Catflaps


Andy Roberts. Cat Flaps; Northern Mystery Cats, Brigantia Books, 1986. (Reissued, CFZ Press, 2007).

This booklet provides an overview of anomalous 'big cat' activity in the north of England from the early 1970's to the current Durham flap, based on archive research and personal investigation. The incidents chronicled range from the single sighting of a lion in a suburban road in Chester, to the sixty or seventy reports on the 'Nottinghamshire Lion', the north's biggest 'cat flap.
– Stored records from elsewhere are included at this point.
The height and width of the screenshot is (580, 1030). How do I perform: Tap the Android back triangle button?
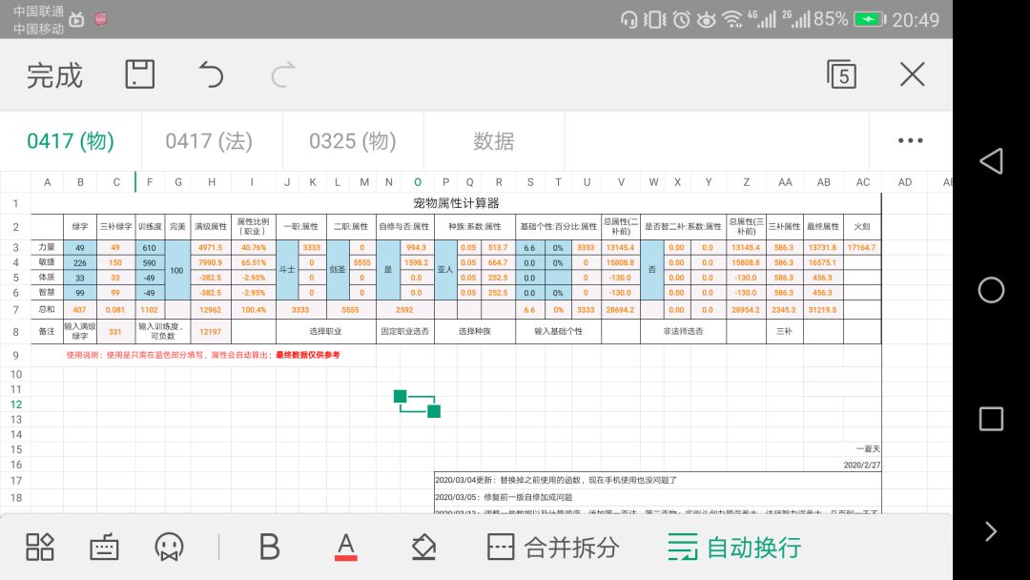(x=991, y=161)
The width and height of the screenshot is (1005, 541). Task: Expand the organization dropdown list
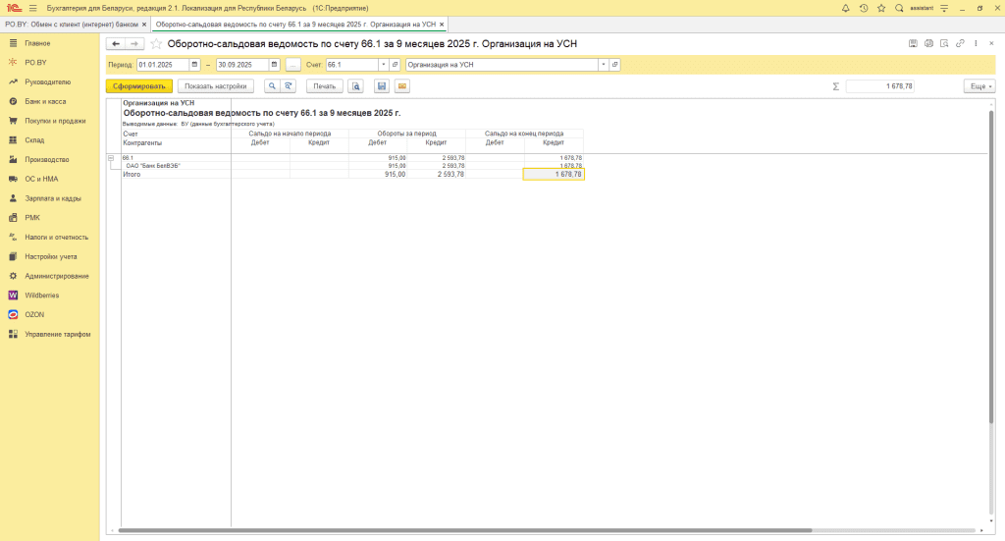click(x=604, y=65)
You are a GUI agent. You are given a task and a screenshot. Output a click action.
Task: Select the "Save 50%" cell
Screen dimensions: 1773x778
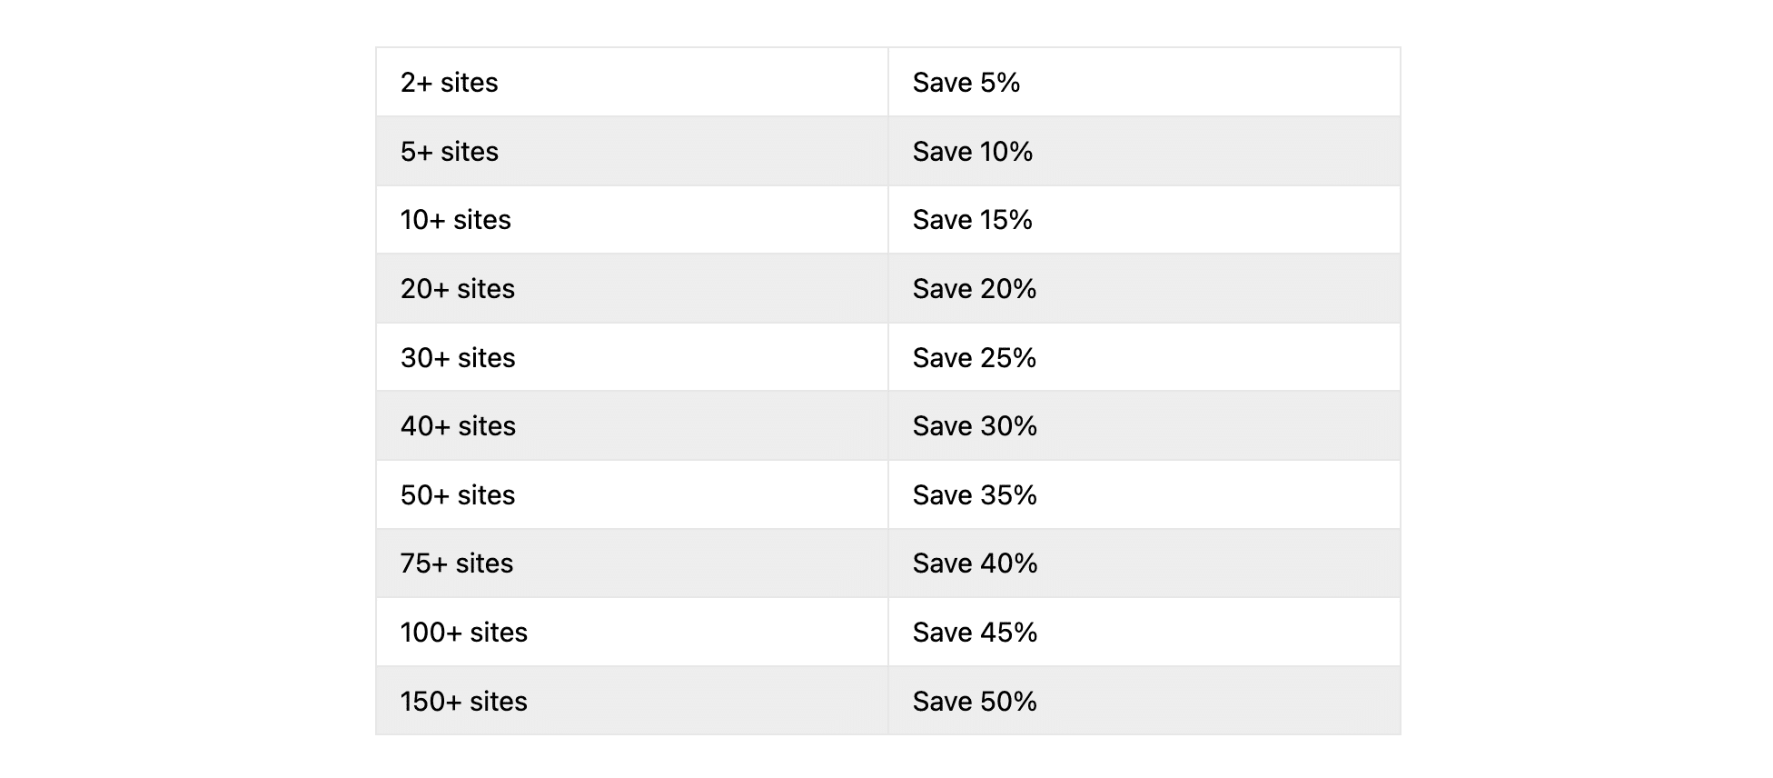975,702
It is hard to read this carefully collated summary without coming to the conclusion that something physical is stalking the roads and fields of rural (and not-so-rural) England. Roberts make a good case for a cross between feral cats and the native. wildcat - the latter has already been reported crossing the Anglo-Scottish border as re-afforestation of some of the wilder parts of the north of England gets underway in schemes like the Kielder Valley. However the author is also very a ware of the psychological and folkloric aspects of the 'big cat' sightings, and devotes a chapter to comparing the cat reports to other Northern animal lore. Here he convincingly refutes the claims of some other writers who have made comparisons between the cat reports and traditional 'Black Dog' legends, with a list of contrasting characteristics: these only serves to emphasise the decidedly physical nature of the cat, as against the spectral appearance of the legendary dog.

This nicely produced booklet is essential reading, most of all to those who might be tempted to see all anomalous phenomena in purely psychological terms. -- John Rimmer. Magonia 24, November 1986.